Oh yeah I carry both the 3 blade rages and montec g5s in my quiver for the moose hunt.


----------



## GenesisAlpha (Jun 26, 2009)

Had a Montec blow apart on a bear, they are particulate forged and are like Ceramic if they even clip off bone they may fail. I will never use them again. You have to watch for expandable as a more quarter away shot may skip and follow rib cage. That said I have to say I have now seen three animals hit with a 3 blade cut on impact snuffer 100gr., 2 moose (one mine), one bear. I have also used an expandable and taken one moose and seen a moose and a very large bear taken with them. All animal mentioned above were fast clean kills. All said the important part is to match your broadheads to your set up based on speed, anything below 245 fps stay with cut on impact, anything above 245 fps they all should work well as said before shot placement is key. I would avoid expandable over 290 FPS as the skipping factor may cause a lost animal due to a bad hit on what you think is a good shot. It takes up to 17% of KE just to punch through a moose hide and as we know force takes the path of least resistance. 

Again I hunt with Snuffer 100 gr. with a 270 fps setup. If I had to look at anything else on the market Muzzy would be next one Wasp Jackhammers if they still make them.


----------



## shakyshot (Dec 21, 2007)

Carbon Express F15 or XT duals.
Fly very well and make a great hole.

Just my 2 cents


----------



## schnarrfuss (Mar 31, 2011)

I would personally stay away from expandables for moose unless you are shooting a good amount of draw weight and a heavy arrow. I have seen a few taken with Wasp 3 blade and took a small bull last year with the G5 Montec. Had no issues with the G5 and got almost a pass through at 40 yards.


----------



## shanedut (Sep 28, 2009)

If using an expandable i would look at the Grim Reaper 1.375" broadheads or an Ulmer edge.
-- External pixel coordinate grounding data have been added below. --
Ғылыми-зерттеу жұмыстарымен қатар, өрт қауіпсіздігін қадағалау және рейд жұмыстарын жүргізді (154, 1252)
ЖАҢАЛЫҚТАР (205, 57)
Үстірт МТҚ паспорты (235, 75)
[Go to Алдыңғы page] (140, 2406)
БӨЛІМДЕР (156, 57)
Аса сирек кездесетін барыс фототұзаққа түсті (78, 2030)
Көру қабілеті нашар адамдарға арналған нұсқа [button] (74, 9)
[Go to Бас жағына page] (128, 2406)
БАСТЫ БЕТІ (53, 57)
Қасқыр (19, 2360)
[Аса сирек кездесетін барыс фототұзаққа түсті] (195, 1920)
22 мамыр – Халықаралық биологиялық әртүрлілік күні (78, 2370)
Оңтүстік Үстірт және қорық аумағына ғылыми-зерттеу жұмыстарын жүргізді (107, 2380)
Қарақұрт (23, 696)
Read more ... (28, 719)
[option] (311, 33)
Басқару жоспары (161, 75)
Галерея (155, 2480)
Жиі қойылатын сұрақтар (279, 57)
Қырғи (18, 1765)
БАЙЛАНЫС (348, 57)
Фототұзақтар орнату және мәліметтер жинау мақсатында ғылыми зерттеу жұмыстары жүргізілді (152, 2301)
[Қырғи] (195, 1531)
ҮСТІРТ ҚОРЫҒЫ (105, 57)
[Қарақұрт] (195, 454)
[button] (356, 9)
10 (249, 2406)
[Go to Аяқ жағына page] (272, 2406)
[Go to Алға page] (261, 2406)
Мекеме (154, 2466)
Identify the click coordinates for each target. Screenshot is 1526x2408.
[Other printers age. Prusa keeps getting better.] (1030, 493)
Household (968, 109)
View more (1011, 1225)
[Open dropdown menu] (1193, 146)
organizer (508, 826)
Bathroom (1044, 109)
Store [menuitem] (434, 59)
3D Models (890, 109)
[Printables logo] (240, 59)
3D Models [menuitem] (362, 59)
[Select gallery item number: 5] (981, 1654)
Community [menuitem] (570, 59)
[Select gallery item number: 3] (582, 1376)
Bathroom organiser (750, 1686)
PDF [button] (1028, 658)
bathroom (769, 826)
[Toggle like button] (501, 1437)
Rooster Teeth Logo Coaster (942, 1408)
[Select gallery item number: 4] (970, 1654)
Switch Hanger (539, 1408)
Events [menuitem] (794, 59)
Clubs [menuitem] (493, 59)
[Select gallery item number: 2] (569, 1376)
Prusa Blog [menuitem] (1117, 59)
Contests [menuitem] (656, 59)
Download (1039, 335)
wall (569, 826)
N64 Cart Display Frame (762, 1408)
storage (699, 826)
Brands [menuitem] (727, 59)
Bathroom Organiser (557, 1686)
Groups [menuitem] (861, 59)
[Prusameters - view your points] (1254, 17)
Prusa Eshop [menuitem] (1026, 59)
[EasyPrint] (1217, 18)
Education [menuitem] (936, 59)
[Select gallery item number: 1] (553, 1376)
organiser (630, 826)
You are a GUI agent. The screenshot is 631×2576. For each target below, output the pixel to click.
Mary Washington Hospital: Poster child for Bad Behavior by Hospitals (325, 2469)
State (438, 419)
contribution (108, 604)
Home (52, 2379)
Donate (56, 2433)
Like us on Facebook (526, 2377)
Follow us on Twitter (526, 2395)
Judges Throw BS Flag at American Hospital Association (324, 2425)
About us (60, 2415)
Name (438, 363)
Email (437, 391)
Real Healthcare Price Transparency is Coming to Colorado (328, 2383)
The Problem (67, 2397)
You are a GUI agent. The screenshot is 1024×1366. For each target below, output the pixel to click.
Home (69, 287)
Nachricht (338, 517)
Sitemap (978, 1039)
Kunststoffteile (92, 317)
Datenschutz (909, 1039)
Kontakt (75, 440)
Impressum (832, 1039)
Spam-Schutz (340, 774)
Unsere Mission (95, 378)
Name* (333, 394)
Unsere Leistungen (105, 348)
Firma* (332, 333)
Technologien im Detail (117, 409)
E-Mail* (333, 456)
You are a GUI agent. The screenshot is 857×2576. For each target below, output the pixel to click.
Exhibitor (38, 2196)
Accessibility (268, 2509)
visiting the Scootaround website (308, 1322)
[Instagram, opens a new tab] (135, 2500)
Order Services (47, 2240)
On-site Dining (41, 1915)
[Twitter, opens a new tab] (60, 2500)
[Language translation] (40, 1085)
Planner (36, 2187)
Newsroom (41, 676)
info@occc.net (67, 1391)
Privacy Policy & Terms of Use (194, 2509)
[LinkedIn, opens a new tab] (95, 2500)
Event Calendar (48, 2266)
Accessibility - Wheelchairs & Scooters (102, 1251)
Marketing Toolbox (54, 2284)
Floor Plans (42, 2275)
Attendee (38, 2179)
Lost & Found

With the right set up any 2" 2 blade broadhead would work or 1.5" 3 blade but wouldnt do that unless your pushing at least 80KE


----------



## Wasp Archery (Aug 9, 2013)

G-Russ, if your not opposed to using a fixed-blade head, It's probably a good idea to use one for moose. Something like the Wasp Hammer. The tips of Wasp broadheads feature solid stainless-steel which is machined, hardened and hollow ground to a near razor edge. They are pressed onto a solid body under hundreds of pounds of pressure and never screwed on or held in place with tiny pins or screws. Our tips will not come off. The biggest advantage is aligning the tip and blades. Our blades are always in line with our tips which allows for a more consistent flying broadhead and greater penetration. It is taking a lot stress off the blades, leaving less chance for failure and less chance for breakage. It also allows for deeper penetration through a harder substrate. It you are firm in wanting a mechanical, take a look at the Jak-Hammer. It uses the same tip/blade alignment and .036" blades. 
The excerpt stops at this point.